In una nota stampa Annagrazia Angolano, candidata alla Camera per il M5S nel collegio uninominale di Taranto interviene sull’argomento ambiente e lavoratori ex Ilva.

“Alleviare le sofferenze dei lavoratori esposti all’amianto rappresenta da tempo un impegno nell’agenda politica del M5S. Dopo 25 anni è vergognoso non aver ancora trovato una soluzione per chi ha diritto ad un risarcimento a causa dell’esposizione all’amianto.

La politica tutta deve chiedere scusa ed adoperarsi concretamente, come abbiamo cercato di fare noi. Esiste un Disegno di Legge del 2013, che prevede la mappatura dei siti contenenti la temibile fibra, tenuto conto della Direttiva Europea (1983) e delle sentenze della Corte Costituzionale e di Cassazione (2000 e 2002) ma che, di fatto, non ha prodotto alcun risultato concreto.

Lo scorso novembre, il nostro Vicepresidente, Sen. Mario Turco, propose in Comm.ne Bilancio, un emendamento in relazione agli interventi per lavoratori esposti all’amianto che non avevano presentato domanda entro giugno 2005, finalizzandolo quindi ai loro benefici pensionistici, diritto che secondo il M5S non può essere prescritto! Con un altro emendamento abbiamo proposto di formare i lavoratori ex Ilva per attività di bonifica, soprattutto per la rimozione delle circa 4mila tonnellate di amianto ancora presenti all’interno della fabbrica.

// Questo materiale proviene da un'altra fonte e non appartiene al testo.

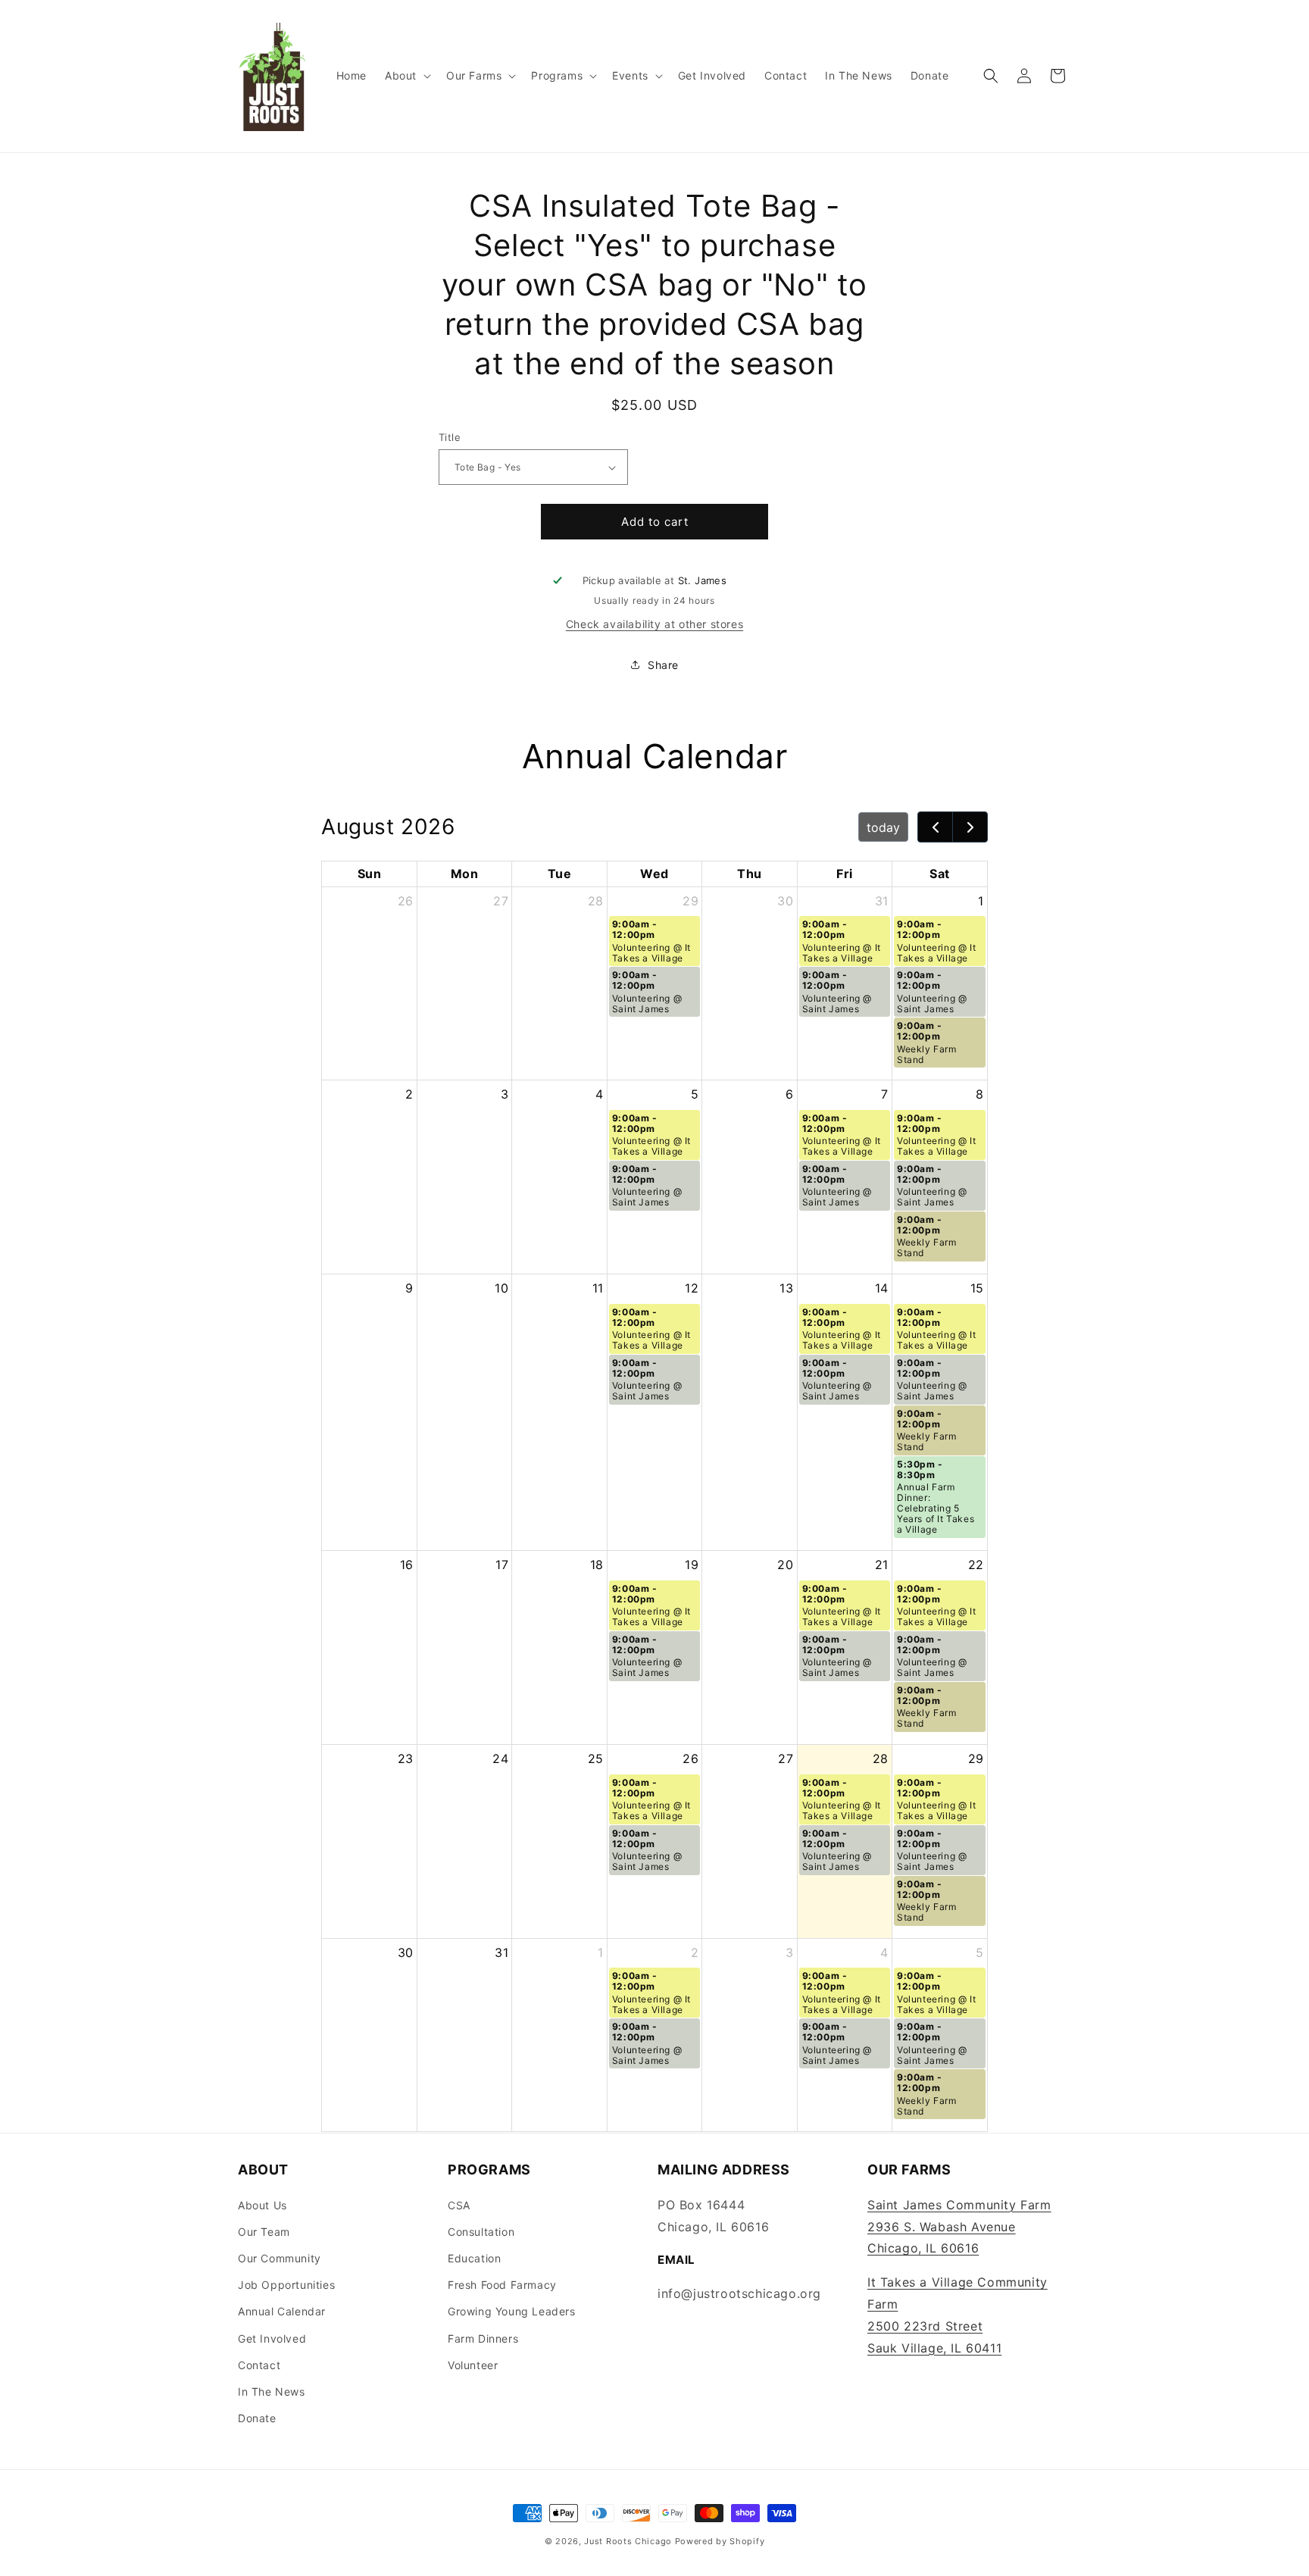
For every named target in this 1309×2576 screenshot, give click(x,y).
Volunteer (473, 2364)
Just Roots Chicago (628, 2541)
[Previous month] (935, 827)
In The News (271, 2390)
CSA (459, 2204)
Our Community (279, 2257)
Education (474, 2257)
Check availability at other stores (654, 623)
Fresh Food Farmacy (502, 2283)
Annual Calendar (282, 2311)
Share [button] (663, 664)
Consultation (481, 2230)
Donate (257, 2417)
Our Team (264, 2230)
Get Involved (272, 2337)
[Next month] (970, 827)
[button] (406, 76)
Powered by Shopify (720, 2541)
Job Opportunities (286, 2283)
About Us (262, 2204)
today (883, 827)
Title (450, 437)
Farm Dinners (483, 2337)
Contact (259, 2364)
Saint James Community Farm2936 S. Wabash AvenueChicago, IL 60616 (959, 2226)
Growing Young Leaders (512, 2311)
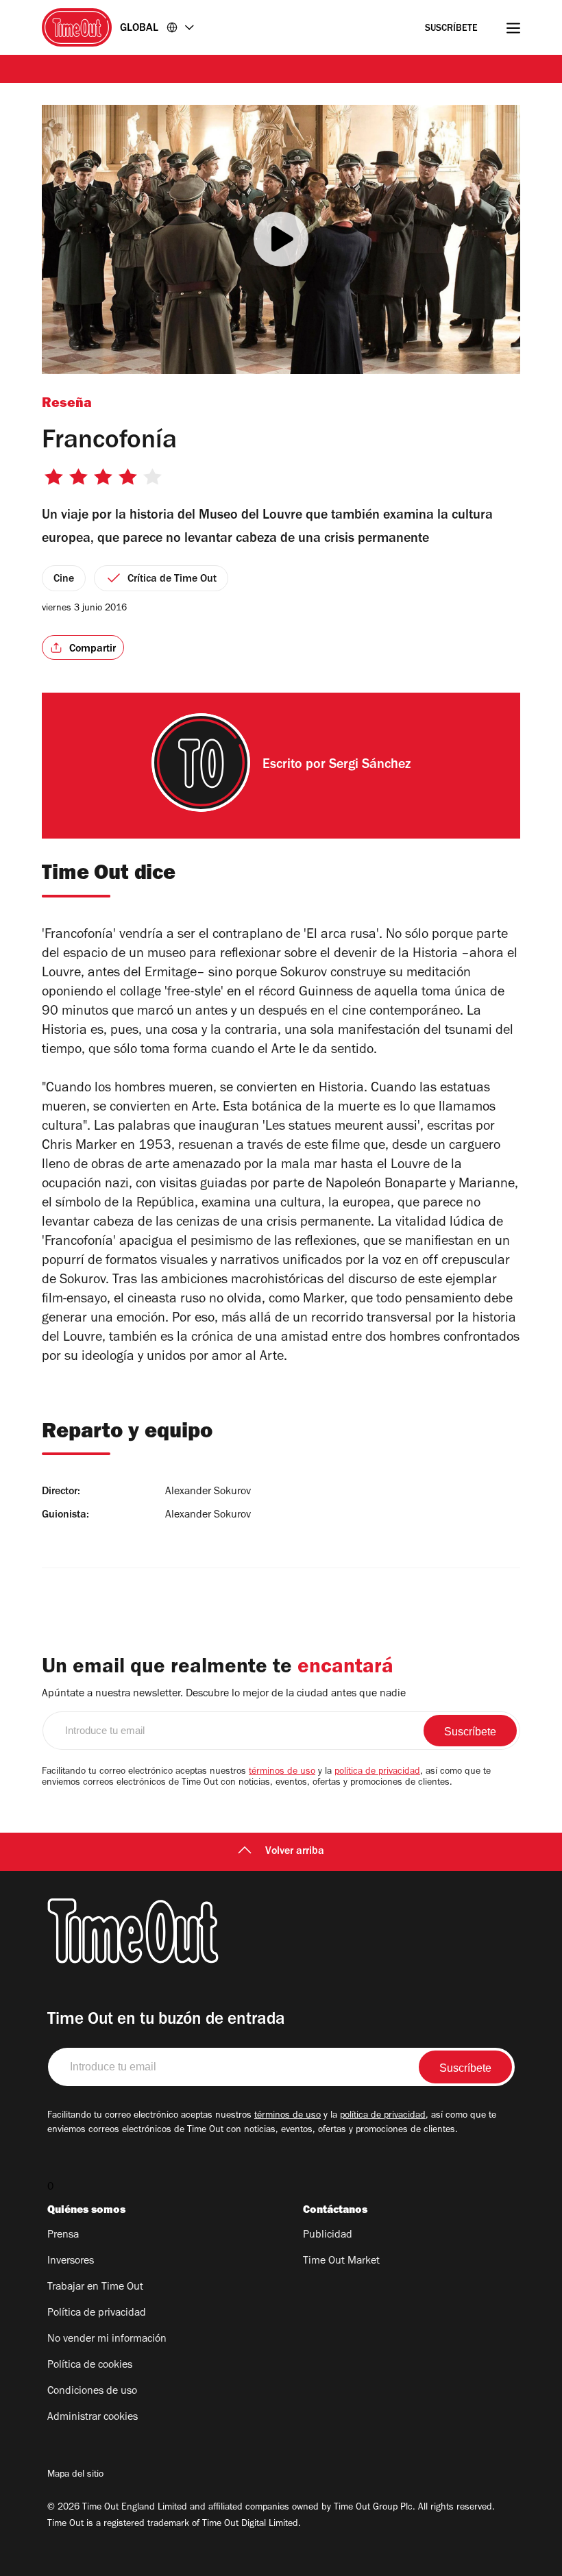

Sempre per la Legge di Bilancio 2021 (quindi autunno 2020, in piena pandemia) il M5S propose una programmazione finanziaria che bloccasse alcune risorse (45 milioni) in modalità progressiva fino al 2029, in favore della stessa categoria lavorativa.

Sapete come andò a finire? In Comm.ne Senato la proposta fu bocciata da TUTTE LE ALTRE FORZE POLITICHE!

Considerato il dramma occupazionale che si consuma a danno di quasi 12mila lavoratori (sociali, appalto ed ex Ilva in A.S.), occorrerebbe superare i limiti legislativi al diritto del risarcimento danno. In questo modo si limiterebbe il ricorso agli ammortizzatori sociali, si risarcirebbero i lavoratori, si inizierebbe ad approntare concretamente un iter di transizione ecologica.

Oggi l’economia deve essere sostenibile, noi chiediamo l’introduzione della VIIAS (Valutazione Integrata di Impatto Ambientale) per consentire la valutazione preventiva dell’impatto industriale su salute e ambiente. Il M5S ha finalmente ottenuto qualche giorno fa, nel Decreto Aiuti Bis, la riduzione dei limiti degli inquinanti, così come fortemente raccomandato dall’OMS! Da qui riparte e prosegue il nostro impegno a favore della salute dei cittadini, della tutela dei lavoratori e dell’ambiente”.